Star Wars marathon on big screen. Ok, we were silly geeks and loved Star Wars. Chase passed away before the 7th Star Wars movie came out, which we had planned to see for his birthday. We had a Star Wars marathon for our six month anniversary and watched them a lot. I’d love to see them on a heaven sized big screen.

Movie studio grill. I don’t know what it’s called in other places, but a few towns away we have something called the Movie Studio Grill where you watch movies and dinner is brought to you. It’s so fun and something I did for the first time with my sister shortly before Chase passed away. Goes with the above wish, because watching the new Star Wars movie this way was awesome.

Worship. Worshiping is not the same without him. He loved worship music and despite the fact that he COULD NOT sing, it didn’t stop him. I remember going to church service with him and having him have one arm around me and the other arm raised as he sang.

Really smile and laugh. The final one for me. To be able to smile and laugh because I’m happy. I can laugh at a funny moment, smile as when I’m with friends. But when the moment is over and the friends go home, the smile vanishes. I was happier than ever with Chase, even when it wasn’t there, I glowed with the knowledge that such an incredible man loved me and I’d see him again soon. I’d get his cute texts, hear his laughter and curl in his arms and I was at peace. I still have the knowledge of his love and protection, but his laugh is only in memories.

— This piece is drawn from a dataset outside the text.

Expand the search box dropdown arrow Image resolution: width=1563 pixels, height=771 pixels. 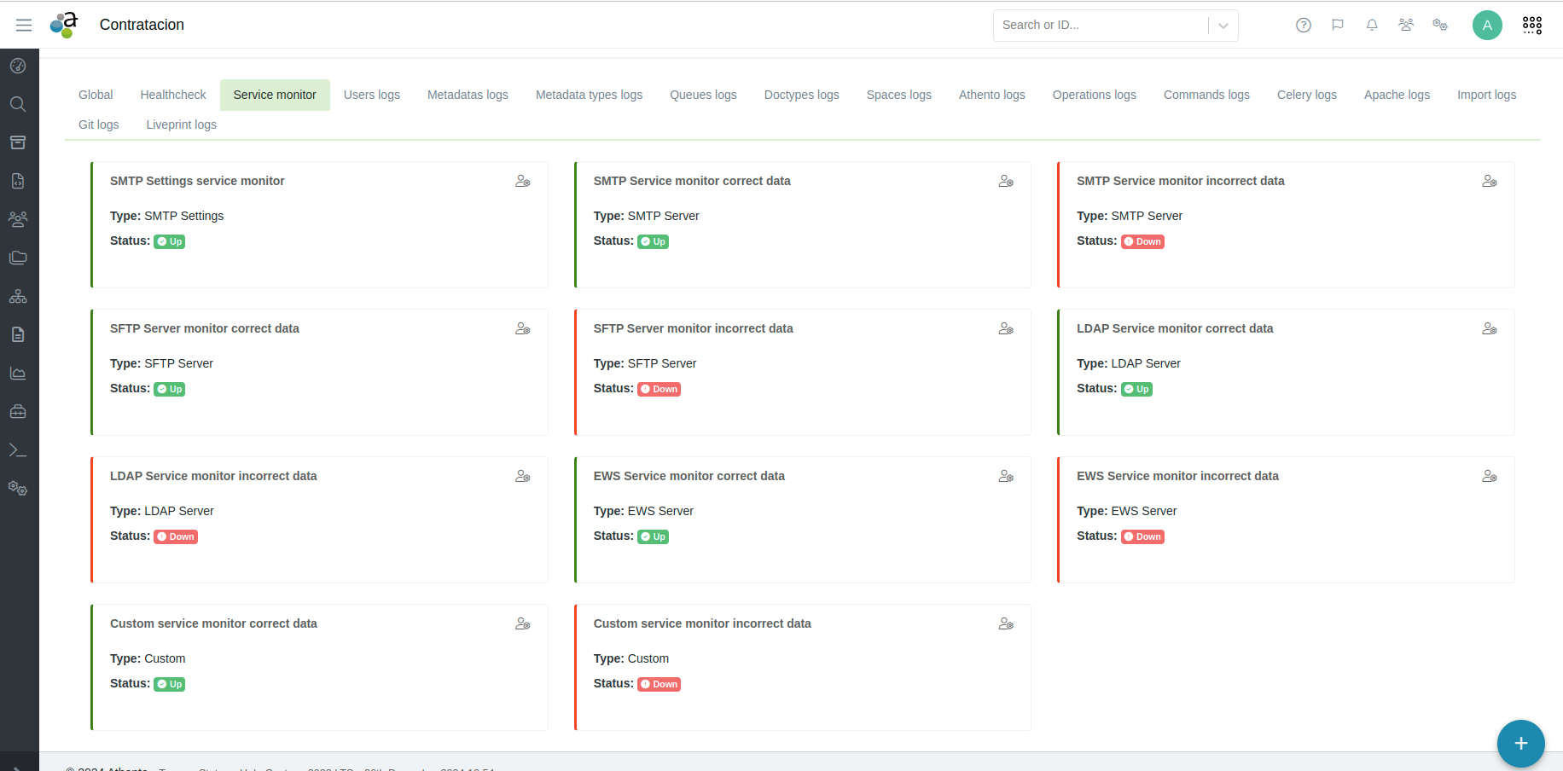1223,26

 I don’t know what Heaven has to offer. No one really knows. Flying cars? Museums? Marriage? Love? Can you learn new things? Do you sleep? What about food? What will we wear? Sports, who plays it, former athletes or can anyone play? Can you imagine Moses scoring the winning touchdown in football? People have gone back and forth on what to expect, but we will never know until we get there ourselves. God knows our hearts desire, and our thoughts are limited to our imagination. There are no limits to God. Whatever is up there, it will be glorious. And when I get bummed out I’m doing something new he would have liked or do something we wanted to do together, I try to remember that there is still a chance to have those experiences together. And I’ll add it to my bucket list.

About the Author
My name is Michelle and for 19 months I was loved by my best friend, soul mate, inspiration, snuggle buddy, fellow geek and the best man I ever knew. My amazing fiancé was born with a heart condition, but after open heart surgery at age 20, he was in good shape, even took on running. So it was a horrifying shock when he passed away July 3rd 2015 of an enlarged heart at 25. Chase and I served together as ushers at our church and fell deeply in love. We had the kind of love even people in relationships envied. It seems God worked it out for our relationship to be so strong and so true because we would only have a short amount of time. We were one and still are. Imagine my sense of pride and awe when it hit me that I was literally made for him, he had never even had a crush on another girl before. Chase was everything I prayed for and so much more...a true angel on earth. Kind, respectful, duty bound, fun, always willing to help anyone, a steadfast Royal Ranger Commander, greeted everyone with a smile and gave the best hugs. Everyone loved him and I am still in awe that he chose me. Since he's been gone, I find it hard to breathe and mourn the loss of our future together, a future we were having so much fun planning. I still feel him near me at times and while I cry every single day, some harder than most, I do remember that I will see him again, and this time it will be for eternity. In fact, his is the first face I want to see and I know what the first words out of his mouth should be; what he would say most often when he saw me and his face would light up with joy and love: "Hi, sweetie!"